DDR-Übersiedler: Kein Bock auf Krenz

■ Trotz Dialog, Amnestie und Reisezusagen: Im Übergangslager Niedersachsendamm will keiner zurück

„Die können sich drüben meinetwegen auf den Kopf stellen, ich bleibe hier. Nochmal zurück? Nie wieder!“ Für Ilona M., Berlinerin (Ost), DDR-Postbeamtin und seit drei Wochen arbeitslose Bürgerin der Bundesrepublik Deutschland, ist der Sozialismus ein für allemal gestorben. Daran haben auch die (endlich bunten) Fernsehbilder der letzten Tage nichts geändert, nicht „der Alko

holiker und Stasi-Typ“ Egon Krenz („das gleiche Arsch wie Honecker“), nicht die „Dialog-Angebote“ der SED, nicht das Neue Forum, die Massendemonstrationen, die Reiseversprechen. „Das Geld ist und bleibt ja nichts wert, ein Videorekorder kostet immer noch 10.000 Mark, ein Trabi über 20.000.“

„Der Sozialismus“ sagt Ilona M. ist im DDR-Staatsbürgerkun

deunterricht, „eine hervorragende Idee, die in der Praxis aber nur zum Alptraum werden kann. Daran ändert kein Dialog etwas. Die Menschen müßte man erst künstlich züchten, die im Sozialismus leben können. Der Kapitalismus nimmt die Menschen wie sie sind.“

Im Übergangswohnheim Niedersachsendamm nimmt der Kapitalismus Ilona M. wie sie ist.

Ein Dreibettzimmer, 120 Mark Miete pro Person, ein Tisch, drei Stühle, ein gebrauchter Farbfernseher von den ersten 100 Westmark gebraucht gekauft, ein Videorekorder zum Wochenendtarif in einer Videothek ausgeliehen, dazu ein Dutzend Filme: Action, Karate, Krimis. Die Männer trinken Dosenbier. Der Rekorder läuft ununterbrochen und bringt etwas Farbe in die zellenähnlichen Zimmerchen.

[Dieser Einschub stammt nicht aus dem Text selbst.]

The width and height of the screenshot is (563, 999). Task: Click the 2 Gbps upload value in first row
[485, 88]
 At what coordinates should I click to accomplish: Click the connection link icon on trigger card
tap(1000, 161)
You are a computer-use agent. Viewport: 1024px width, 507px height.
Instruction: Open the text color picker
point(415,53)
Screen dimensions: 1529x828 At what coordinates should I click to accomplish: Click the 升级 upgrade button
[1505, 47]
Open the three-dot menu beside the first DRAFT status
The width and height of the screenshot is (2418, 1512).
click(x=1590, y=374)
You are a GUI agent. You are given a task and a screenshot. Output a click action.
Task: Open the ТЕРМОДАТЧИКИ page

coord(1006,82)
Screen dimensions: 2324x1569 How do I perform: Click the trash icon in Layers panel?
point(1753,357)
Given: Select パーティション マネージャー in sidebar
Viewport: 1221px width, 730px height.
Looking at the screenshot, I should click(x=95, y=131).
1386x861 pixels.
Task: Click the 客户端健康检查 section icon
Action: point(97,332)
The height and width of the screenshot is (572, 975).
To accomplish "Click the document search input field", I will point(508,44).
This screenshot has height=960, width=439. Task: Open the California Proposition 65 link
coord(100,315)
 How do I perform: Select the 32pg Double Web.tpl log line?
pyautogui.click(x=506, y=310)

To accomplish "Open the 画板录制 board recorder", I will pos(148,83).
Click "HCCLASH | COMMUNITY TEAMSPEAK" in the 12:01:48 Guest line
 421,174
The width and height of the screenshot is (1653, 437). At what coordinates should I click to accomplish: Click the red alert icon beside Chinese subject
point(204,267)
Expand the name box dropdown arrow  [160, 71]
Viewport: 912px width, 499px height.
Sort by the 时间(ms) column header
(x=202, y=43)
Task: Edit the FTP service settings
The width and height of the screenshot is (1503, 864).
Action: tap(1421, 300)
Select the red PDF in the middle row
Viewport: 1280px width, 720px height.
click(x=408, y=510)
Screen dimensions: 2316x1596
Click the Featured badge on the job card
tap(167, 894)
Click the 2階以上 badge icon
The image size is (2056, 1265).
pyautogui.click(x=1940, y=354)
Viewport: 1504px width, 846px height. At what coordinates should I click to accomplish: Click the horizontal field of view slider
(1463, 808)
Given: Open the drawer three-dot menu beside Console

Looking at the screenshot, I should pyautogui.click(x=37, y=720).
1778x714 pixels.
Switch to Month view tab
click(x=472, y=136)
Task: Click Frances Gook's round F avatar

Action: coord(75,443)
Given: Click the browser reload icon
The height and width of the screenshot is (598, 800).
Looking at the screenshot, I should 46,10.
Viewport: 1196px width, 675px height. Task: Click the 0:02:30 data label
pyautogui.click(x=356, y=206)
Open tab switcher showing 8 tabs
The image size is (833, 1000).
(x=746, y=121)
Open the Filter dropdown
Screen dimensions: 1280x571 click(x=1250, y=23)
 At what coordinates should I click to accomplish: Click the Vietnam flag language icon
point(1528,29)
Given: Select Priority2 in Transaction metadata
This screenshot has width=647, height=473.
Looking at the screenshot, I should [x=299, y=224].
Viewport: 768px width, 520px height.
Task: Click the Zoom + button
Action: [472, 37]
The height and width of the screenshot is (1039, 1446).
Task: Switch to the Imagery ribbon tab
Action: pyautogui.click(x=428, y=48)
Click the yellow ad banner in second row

Dazu Marlboro oder Selbstgedrehte. DDR-Fernsehen ist nicht zu empfangen „Leider“, findet Matthias H.: „Drüben habe ich nie DDR geguckt. Jetzt wäre es das erste Mal spannend.“ - Der Videorekorder zeigt einen langen Kuß des Helden. Kassettenwechsel.

„Vielleicht wäre ich sogar dageblieben, wenn ich das geahnt hätte, hätte noch abgewartet, hätte auch demonstriert. Aber jetzt umkehren, nein! Dafür gibt's da noch zu viele Kommunisten. Die müßten erst aussterben.“ Der Videorekorder zeigt eine Motorradjagd, ein gefesslter Mann wird durch die Straßen einer amerikanischen Großstadt geschleift. „Noch'n Schnaps?“

Trotz aller Beteuerungen - den Krenz und Schabowskis traut H. auch heute noch nicht über den Weg: „Denen geht es nur darum, die Entwicklung unter Kontrolle zu bekommen. Alles taktische Zugeständnisse, der Druck soll raus. Und wenn wir nicht mit Tausenden anderen abgehauen wären, wäre auch nach Honecker nichts passiert.“

Pressefreiheit, Meinungsfrei heit, Reisemöglichkeiten - das allein wäre dem LKW-Fahrer und Straßenbauarbeiter viel zu wenig. „Nervtötend ist die völlig sinnlose Arbeit. Ich hab Kies aufgeladen, bin 50 Kilometer gefahren, hab abgeladen, wieder aufgeladen usw. Es kam ja nicht darauf an, den Kies dahin zu bringen, wo er gebraucht wurde, es kam darauf an den Plan für das Transportwesen zu erfüllen.“ In der Glotze: Dutzende von Karatekämpfern. Sie bewegen sich im Gleichschritt mit synchronen Handkantenschlägen und Fußstößen auf einen imaginären Gegner zu.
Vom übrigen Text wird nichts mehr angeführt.